Auditor cobra provisão de fundo com papéis da Atvos

Coluna do Broadcast

21 de junho de 2019 | 04h00

Mesmo após a Atvos, braço de açúcar e álcool da Odebrecht, voltar à mesa com credores para renegociar uma dívida R$ 12 bilhões, que posteriormente levaria à recuperação judicial, um fundo de investimento em participações (FIP) com exposição ao grupo não detinha colchão algum para eventuais perdas. Administrado pela Planner Corretora, o Terra Nova Bio Energia tem em sua carteira mais de R$ 933 milhões em debêntures da empresa. O valor equivale a praticamente todo o seu patrimônio líquido, de cerca de R$ 1 bilhão. No entanto, nenhuma provisão foi feita em suas demonstrações financeiras de 2018. A ausência de um colchão para perdas chamou a atenção da firma de auditoria Baker Tilly Brasil, que analisou os números do fundo.

Fica a dica. Em carta a administradores e cotistas, datada do dia 7 de junho, a consultoria sugere o complemento de provisão da cifra total, de R$ 933,673 milhões.
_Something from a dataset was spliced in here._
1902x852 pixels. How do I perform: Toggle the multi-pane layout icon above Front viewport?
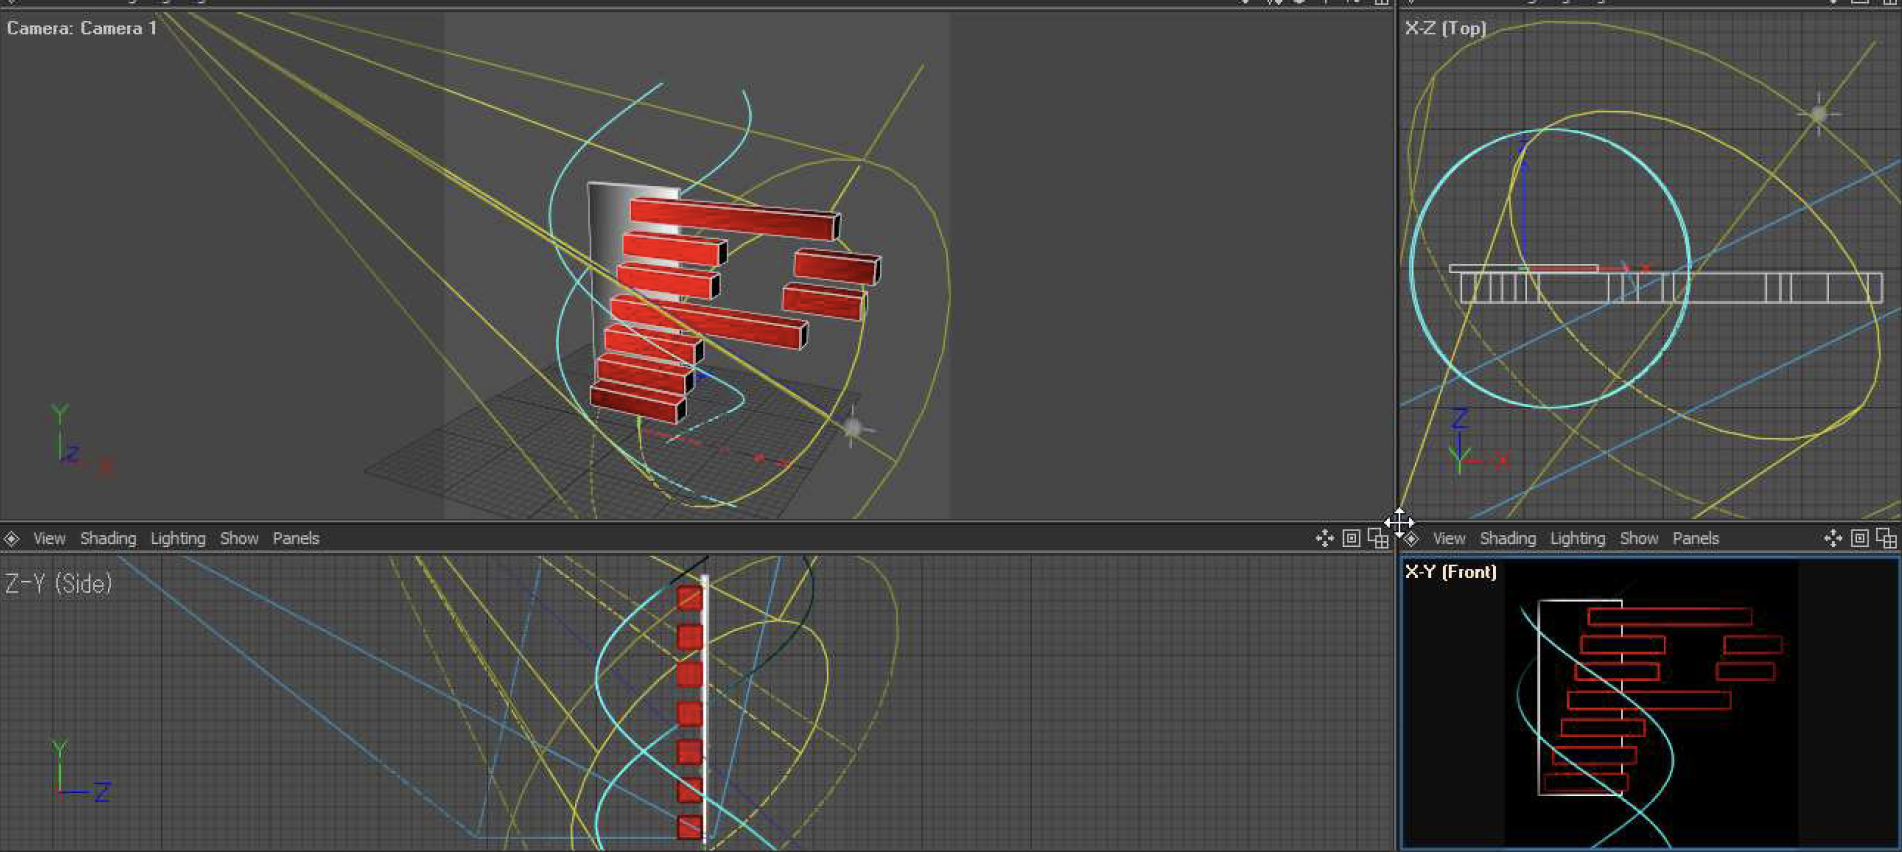(x=1886, y=539)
A Atvos entrou com pedido de recuperação judicial em 29 de maio.

Santa safra. Apesar de a auditoria já ter indicado a necessidade de um colchão para toda a exposição do fundo, cálculos estão sendo feitos para que o martelo seja batido. Isso porque as debêntures da Atvos têm como garantia a safra atual. Ou seja, pode ser que não seja necessário 100% de provisionamento, conforme pessoas próximas à corretora. Uma conclusão é esperada nos próximos dez dias.

Com a palavra. Procurada, a Planner esclareceu que “o vencimento antecipado da 2ª Emissão de Debêntures da Atvos Agroindustrial Participações S.A., da qual a Planner Trustee DTVM Ltda é Agente Fiduciário, foi declarado em 21 de dezembro de 2018 pela falta de pagamento de obrigação pecuniária vencida em 15 de dezembro de 2018. Observamos ainda que a recuperação do crédito foi judicializada em janeiro de 2019, com o deferimento da penhora das ações dadas em garantia, bem como, da safra de cana-de-açúcar, sendo certo que o valor da venda da colheita deverá ser utilizado para pagamento do débito. Por fim, ressaltamos que as demonstrações financeiras do FIP divulgadas recentemente referem-se ao exercício findo em 31 de dezembro de 2018. Dessa forma, a recuperação judicial citada pelo Auditor estará contemplada como fato subsequente nas demonstrações de 30 de junho, uma vez que ocorreu tão somente em 31 de maio de 2019”.